> [Records shown]
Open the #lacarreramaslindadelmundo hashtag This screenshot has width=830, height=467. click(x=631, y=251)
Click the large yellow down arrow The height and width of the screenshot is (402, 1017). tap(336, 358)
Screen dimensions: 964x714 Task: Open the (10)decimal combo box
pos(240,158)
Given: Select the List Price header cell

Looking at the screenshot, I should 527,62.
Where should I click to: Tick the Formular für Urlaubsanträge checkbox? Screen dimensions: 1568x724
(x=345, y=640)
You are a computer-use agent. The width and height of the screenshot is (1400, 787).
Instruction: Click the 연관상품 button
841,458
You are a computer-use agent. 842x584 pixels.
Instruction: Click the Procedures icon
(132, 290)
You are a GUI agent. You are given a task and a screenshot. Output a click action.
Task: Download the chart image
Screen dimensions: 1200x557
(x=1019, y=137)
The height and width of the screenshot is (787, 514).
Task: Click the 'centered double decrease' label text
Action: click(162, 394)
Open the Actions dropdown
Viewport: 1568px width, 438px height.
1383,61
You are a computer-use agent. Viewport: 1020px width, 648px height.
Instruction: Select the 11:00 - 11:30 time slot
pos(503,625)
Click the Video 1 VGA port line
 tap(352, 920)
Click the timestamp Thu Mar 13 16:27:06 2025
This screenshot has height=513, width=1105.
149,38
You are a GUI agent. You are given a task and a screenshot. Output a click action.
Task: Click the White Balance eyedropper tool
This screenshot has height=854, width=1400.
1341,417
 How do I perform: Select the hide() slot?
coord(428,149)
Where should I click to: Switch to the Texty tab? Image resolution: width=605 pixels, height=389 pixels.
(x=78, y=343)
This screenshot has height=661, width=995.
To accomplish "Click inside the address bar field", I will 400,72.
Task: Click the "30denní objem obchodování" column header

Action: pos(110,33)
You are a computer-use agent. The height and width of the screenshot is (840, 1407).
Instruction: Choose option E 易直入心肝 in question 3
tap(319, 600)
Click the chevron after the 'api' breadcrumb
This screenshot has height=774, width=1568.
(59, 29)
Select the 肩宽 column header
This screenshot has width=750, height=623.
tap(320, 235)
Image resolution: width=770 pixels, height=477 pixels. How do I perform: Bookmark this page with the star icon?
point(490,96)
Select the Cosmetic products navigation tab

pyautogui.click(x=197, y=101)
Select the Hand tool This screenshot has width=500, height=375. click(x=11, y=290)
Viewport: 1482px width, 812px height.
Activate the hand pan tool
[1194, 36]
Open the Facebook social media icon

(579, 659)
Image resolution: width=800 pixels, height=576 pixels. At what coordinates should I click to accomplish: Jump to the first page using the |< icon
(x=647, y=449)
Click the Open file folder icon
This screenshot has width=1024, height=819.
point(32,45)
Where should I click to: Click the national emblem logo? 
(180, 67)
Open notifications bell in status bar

> [About this exercise] Please copy exactly the lines from the first line of the records above through the line containing "You are a computer-use agent. The height", including both, and nothing more.

> [Reply to the task]
Open the #lacarreramaslindadelmundo hashtag This screenshot has width=830, height=467. click(x=631, y=251)
Click the large yellow down arrow The height and width of the screenshot is (402, 1017). tap(336, 358)
Screen dimensions: 964x714 Task: Open the (10)decimal combo box
pos(240,158)
Given: Select the List Price header cell

Looking at the screenshot, I should 527,62.
Where should I click to: Tick the Formular für Urlaubsanträge checkbox? Screen dimensions: 1568x724
(x=345, y=640)
You are a computer-use agent. The width and height of the screenshot is (1400, 787).
Instruction: Click the 연관상품 button
841,458
You are a computer-use agent. 842x584 pixels.
Instruction: Click the Procedures icon
(132, 290)
You are a GUI agent. You are given a task and a screenshot. Output a click action.
Task: Download the chart image
Screen dimensions: 1200x557
(x=1019, y=137)
The height and width of the screenshot is (787, 514).
Task: Click the 'centered double decrease' label text
Action: click(162, 394)
Open the Actions dropdown
Viewport: 1568px width, 438px height.
1383,61
You are a computer-use agent. Viewport: 1020px width, 648px height.
Instruction: Select the 11:00 - 11:30 time slot
pos(503,625)
Click the Video 1 VGA port line
 tap(352, 920)
Click the timestamp Thu Mar 13 16:27:06 2025
This screenshot has height=513, width=1105.
149,38
You are a GUI agent. You are given a task and a screenshot. Output a click action.
Task: Click the White Balance eyedropper tool
This screenshot has height=854, width=1400.
1341,417
 How do I perform: Select the hide() slot?
coord(428,149)
Where should I click to: Switch to the Texty tab? Image resolution: width=605 pixels, height=389 pixels.
(x=78, y=343)
This screenshot has height=661, width=995.
To accomplish "Click inside the address bar field", I will 400,72.
Task: Click the "30denní objem obchodování" column header

Action: pos(110,33)
You are a computer-use agent. The height and width of the screenshot is (840, 1407).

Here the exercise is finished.